About this task ▸ Would you retype every record below exactly as written?

-------- Supplied records --------

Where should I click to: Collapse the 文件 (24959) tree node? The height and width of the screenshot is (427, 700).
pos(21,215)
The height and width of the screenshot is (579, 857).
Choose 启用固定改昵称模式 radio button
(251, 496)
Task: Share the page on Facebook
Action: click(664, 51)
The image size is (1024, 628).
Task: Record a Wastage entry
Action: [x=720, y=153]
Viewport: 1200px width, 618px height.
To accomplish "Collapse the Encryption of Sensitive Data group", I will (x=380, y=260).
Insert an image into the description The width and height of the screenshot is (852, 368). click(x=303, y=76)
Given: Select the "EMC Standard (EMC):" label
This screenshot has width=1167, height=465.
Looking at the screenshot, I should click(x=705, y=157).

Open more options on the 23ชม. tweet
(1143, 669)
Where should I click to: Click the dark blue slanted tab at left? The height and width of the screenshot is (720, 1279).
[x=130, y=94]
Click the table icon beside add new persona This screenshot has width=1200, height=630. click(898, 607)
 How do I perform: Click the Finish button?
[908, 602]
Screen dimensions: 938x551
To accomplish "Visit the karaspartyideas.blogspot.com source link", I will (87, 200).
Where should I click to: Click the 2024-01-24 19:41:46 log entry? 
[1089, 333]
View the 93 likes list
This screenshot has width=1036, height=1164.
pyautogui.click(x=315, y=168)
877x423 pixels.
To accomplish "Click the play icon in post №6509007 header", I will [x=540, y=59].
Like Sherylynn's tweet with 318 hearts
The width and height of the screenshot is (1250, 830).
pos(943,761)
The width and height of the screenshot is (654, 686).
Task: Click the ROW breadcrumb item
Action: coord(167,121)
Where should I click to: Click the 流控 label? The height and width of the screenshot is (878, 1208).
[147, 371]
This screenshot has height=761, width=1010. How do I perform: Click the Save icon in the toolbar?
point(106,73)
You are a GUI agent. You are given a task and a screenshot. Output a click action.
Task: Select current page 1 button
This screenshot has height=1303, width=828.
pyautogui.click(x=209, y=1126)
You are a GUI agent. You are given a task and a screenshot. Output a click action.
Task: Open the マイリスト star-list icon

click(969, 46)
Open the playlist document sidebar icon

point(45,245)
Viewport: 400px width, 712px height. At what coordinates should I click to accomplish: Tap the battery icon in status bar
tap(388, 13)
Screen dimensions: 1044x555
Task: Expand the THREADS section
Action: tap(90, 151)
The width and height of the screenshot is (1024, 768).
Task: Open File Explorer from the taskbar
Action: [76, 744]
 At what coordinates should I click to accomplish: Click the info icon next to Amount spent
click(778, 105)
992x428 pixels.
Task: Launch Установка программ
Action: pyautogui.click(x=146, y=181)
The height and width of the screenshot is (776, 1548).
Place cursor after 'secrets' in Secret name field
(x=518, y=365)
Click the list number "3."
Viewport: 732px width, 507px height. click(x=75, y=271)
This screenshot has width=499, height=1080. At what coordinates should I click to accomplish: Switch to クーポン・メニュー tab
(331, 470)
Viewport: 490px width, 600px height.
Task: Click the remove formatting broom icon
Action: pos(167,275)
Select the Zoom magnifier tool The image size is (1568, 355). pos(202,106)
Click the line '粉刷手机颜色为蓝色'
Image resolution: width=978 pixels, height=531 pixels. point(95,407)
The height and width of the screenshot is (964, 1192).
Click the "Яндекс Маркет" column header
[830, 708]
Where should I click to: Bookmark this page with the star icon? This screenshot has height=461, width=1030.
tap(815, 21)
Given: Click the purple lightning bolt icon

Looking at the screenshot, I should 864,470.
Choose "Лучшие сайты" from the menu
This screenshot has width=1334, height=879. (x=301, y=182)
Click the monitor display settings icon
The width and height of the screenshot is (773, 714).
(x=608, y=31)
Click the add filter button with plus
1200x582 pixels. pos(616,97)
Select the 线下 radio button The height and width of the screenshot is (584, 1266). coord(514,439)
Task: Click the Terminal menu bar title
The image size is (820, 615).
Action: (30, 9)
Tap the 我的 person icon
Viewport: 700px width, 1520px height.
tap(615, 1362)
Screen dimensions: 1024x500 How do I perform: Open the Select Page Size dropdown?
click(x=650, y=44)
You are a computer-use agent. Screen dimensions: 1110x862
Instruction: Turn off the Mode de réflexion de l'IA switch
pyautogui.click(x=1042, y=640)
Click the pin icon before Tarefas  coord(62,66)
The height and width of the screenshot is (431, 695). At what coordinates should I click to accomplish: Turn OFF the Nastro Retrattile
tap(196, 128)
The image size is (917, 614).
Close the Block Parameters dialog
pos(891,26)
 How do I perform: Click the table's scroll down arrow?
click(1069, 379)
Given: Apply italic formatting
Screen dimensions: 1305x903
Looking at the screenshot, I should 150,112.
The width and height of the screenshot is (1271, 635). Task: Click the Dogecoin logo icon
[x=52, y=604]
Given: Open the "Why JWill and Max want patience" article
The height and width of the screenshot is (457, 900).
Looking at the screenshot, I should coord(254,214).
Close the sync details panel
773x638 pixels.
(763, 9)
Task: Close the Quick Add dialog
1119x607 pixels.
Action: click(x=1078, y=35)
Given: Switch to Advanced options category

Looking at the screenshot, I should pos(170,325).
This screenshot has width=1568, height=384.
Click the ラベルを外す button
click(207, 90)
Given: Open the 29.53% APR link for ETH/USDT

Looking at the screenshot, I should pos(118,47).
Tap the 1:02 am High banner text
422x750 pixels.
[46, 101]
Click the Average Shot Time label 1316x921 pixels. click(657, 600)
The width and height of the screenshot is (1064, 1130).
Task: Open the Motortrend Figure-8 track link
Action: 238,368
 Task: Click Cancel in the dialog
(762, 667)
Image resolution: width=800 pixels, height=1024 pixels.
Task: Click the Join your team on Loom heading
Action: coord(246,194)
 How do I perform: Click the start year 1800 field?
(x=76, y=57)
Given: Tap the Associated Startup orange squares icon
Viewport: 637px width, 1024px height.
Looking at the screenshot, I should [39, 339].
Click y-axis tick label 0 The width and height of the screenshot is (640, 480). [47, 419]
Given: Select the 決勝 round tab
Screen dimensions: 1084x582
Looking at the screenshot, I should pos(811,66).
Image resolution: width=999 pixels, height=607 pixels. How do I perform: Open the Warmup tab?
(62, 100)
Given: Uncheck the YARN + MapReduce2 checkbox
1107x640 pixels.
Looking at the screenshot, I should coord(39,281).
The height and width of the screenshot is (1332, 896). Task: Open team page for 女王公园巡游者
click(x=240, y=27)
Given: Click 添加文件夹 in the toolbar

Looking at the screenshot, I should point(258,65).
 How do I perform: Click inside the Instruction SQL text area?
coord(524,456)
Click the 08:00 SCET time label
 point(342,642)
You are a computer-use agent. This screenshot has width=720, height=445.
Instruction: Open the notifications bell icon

--------

Solution to this problem ▸
Where should I click to: Collapse the 文件 (24959) tree node? The height and width of the screenshot is (427, 700).
pos(21,215)
The height and width of the screenshot is (579, 857).
Choose 启用固定改昵称模式 radio button
(251, 496)
Task: Share the page on Facebook
Action: click(664, 51)
The image size is (1024, 628).
Task: Record a Wastage entry
Action: [x=720, y=153]
Viewport: 1200px width, 618px height.
To accomplish "Collapse the Encryption of Sensitive Data group", I will (x=380, y=260).
Insert an image into the description The width and height of the screenshot is (852, 368). click(x=303, y=76)
Given: Select the "EMC Standard (EMC):" label
This screenshot has width=1167, height=465.
Looking at the screenshot, I should click(x=705, y=157).

Open more options on the 23ชม. tweet
(1143, 669)
Where should I click to: Click the dark blue slanted tab at left? The height and width of the screenshot is (720, 1279).
[x=130, y=94]
Click the table icon beside add new persona This screenshot has width=1200, height=630. click(898, 607)
 How do I perform: Click the Finish button?
[908, 602]
Screen dimensions: 938x551
To accomplish "Visit the karaspartyideas.blogspot.com source link", I will (87, 200).
Where should I click to: Click the 2024-01-24 19:41:46 log entry? 
[1089, 333]
View the 93 likes list
This screenshot has width=1036, height=1164.
pyautogui.click(x=315, y=168)
877x423 pixels.
To accomplish "Click the play icon in post №6509007 header", I will [x=540, y=59].
Like Sherylynn's tweet with 318 hearts
The width and height of the screenshot is (1250, 830).
pos(943,761)
The width and height of the screenshot is (654, 686).
Task: Click the ROW breadcrumb item
Action: coord(167,121)
Where should I click to: Click the 流控 label? The height and width of the screenshot is (878, 1208).
[147, 371]
This screenshot has height=761, width=1010. How do I perform: Click the Save icon in the toolbar?
point(106,73)
You are a GUI agent. You are given a task and a screenshot. Output a click action.
Task: Select current page 1 button
This screenshot has height=1303, width=828.
pyautogui.click(x=209, y=1126)
You are a GUI agent. You are given a task and a screenshot. Output a click action.
Task: Open the マイリスト star-list icon

click(969, 46)
Open the playlist document sidebar icon

point(45,245)
Viewport: 400px width, 712px height. At what coordinates should I click to accomplish: Tap the battery icon in status bar
tap(388, 13)
Screen dimensions: 1044x555
Task: Expand the THREADS section
Action: tap(90, 151)
The width and height of the screenshot is (1024, 768).
Task: Open File Explorer from the taskbar
Action: [76, 744]
 At what coordinates should I click to accomplish: Click the info icon next to Amount spent
click(778, 105)
992x428 pixels.
Task: Launch Установка программ
Action: pyautogui.click(x=146, y=181)
The height and width of the screenshot is (776, 1548).
Place cursor after 'secrets' in Secret name field
(x=518, y=365)
Click the list number "3."
Viewport: 732px width, 507px height. click(x=75, y=271)
This screenshot has width=499, height=1080. At what coordinates should I click to accomplish: Switch to クーポン・メニュー tab
(331, 470)
Viewport: 490px width, 600px height.
Task: Click the remove formatting broom icon
Action: pos(167,275)
Select the Zoom magnifier tool The image size is (1568, 355). pos(202,106)
Click the line '粉刷手机颜色为蓝色'
Image resolution: width=978 pixels, height=531 pixels. point(95,407)
The height and width of the screenshot is (964, 1192).
Click the "Яндекс Маркет" column header
[830, 708]
Where should I click to: Bookmark this page with the star icon? This screenshot has height=461, width=1030.
tap(815, 21)
Given: Click the purple lightning bolt icon

Looking at the screenshot, I should 864,470.
Choose "Лучшие сайты" from the menu
This screenshot has width=1334, height=879. (x=301, y=182)
Click the monitor display settings icon
The width and height of the screenshot is (773, 714).
(x=608, y=31)
Click the add filter button with plus
1200x582 pixels. pos(616,97)
Select the 线下 radio button The height and width of the screenshot is (584, 1266). coord(514,439)
Task: Click the Terminal menu bar title
The image size is (820, 615).
Action: (30, 9)
Tap the 我的 person icon
Viewport: 700px width, 1520px height.
tap(615, 1362)
Screen dimensions: 1024x500 How do I perform: Open the Select Page Size dropdown?
click(x=650, y=44)
You are a computer-use agent. Screen dimensions: 1110x862
Instruction: Turn off the Mode de réflexion de l'IA switch
pyautogui.click(x=1042, y=640)
Click the pin icon before Tarefas  coord(62,66)
The height and width of the screenshot is (431, 695). At what coordinates should I click to accomplish: Turn OFF the Nastro Retrattile
tap(196, 128)
The image size is (917, 614).
Close the Block Parameters dialog
pos(891,26)
 How do I perform: Click the table's scroll down arrow?
click(1069, 379)
Given: Apply italic formatting
Screen dimensions: 1305x903
Looking at the screenshot, I should 150,112.
The width and height of the screenshot is (1271, 635). Task: Click the Dogecoin logo icon
[x=52, y=604]
Given: Open the "Why JWill and Max want patience" article
The height and width of the screenshot is (457, 900).
Looking at the screenshot, I should coord(254,214).
Close the sync details panel
773x638 pixels.
(763, 9)
Task: Close the Quick Add dialog
1119x607 pixels.
Action: click(x=1078, y=35)
Given: Switch to Advanced options category

Looking at the screenshot, I should pos(170,325).
This screenshot has width=1568, height=384.
Click the ラベルを外す button
click(207, 90)
Given: Open the 29.53% APR link for ETH/USDT

Looking at the screenshot, I should pos(118,47).
Tap the 1:02 am High banner text
422x750 pixels.
[46, 101]
Click the Average Shot Time label 1316x921 pixels. click(657, 600)
The width and height of the screenshot is (1064, 1130).
Task: Open the Motortrend Figure-8 track link
Action: 238,368
 Task: Click Cancel in the dialog
(762, 667)
Image resolution: width=800 pixels, height=1024 pixels.
Task: Click the Join your team on Loom heading
Action: coord(246,194)
 How do I perform: Click the start year 1800 field?
(x=76, y=57)
Given: Tap the Associated Startup orange squares icon
Viewport: 637px width, 1024px height.
Looking at the screenshot, I should [39, 339].
Click y-axis tick label 0 The width and height of the screenshot is (640, 480). [47, 419]
Given: Select the 決勝 round tab
Screen dimensions: 1084x582
Looking at the screenshot, I should pos(811,66).
Image resolution: width=999 pixels, height=607 pixels. How do I perform: Open the Warmup tab?
(62, 100)
Given: Uncheck the YARN + MapReduce2 checkbox
1107x640 pixels.
Looking at the screenshot, I should coord(39,281).
The height and width of the screenshot is (1332, 896). Task: Open team page for 女王公园巡游者
click(x=240, y=27)
Given: Click 添加文件夹 in the toolbar

Looking at the screenshot, I should point(258,65).
 How do I perform: Click inside the Instruction SQL text area?
coord(524,456)
Click the 08:00 SCET time label
 point(342,642)
You are a computer-use agent. This screenshot has width=720, height=445.
Instruction: Open the notifications bell icon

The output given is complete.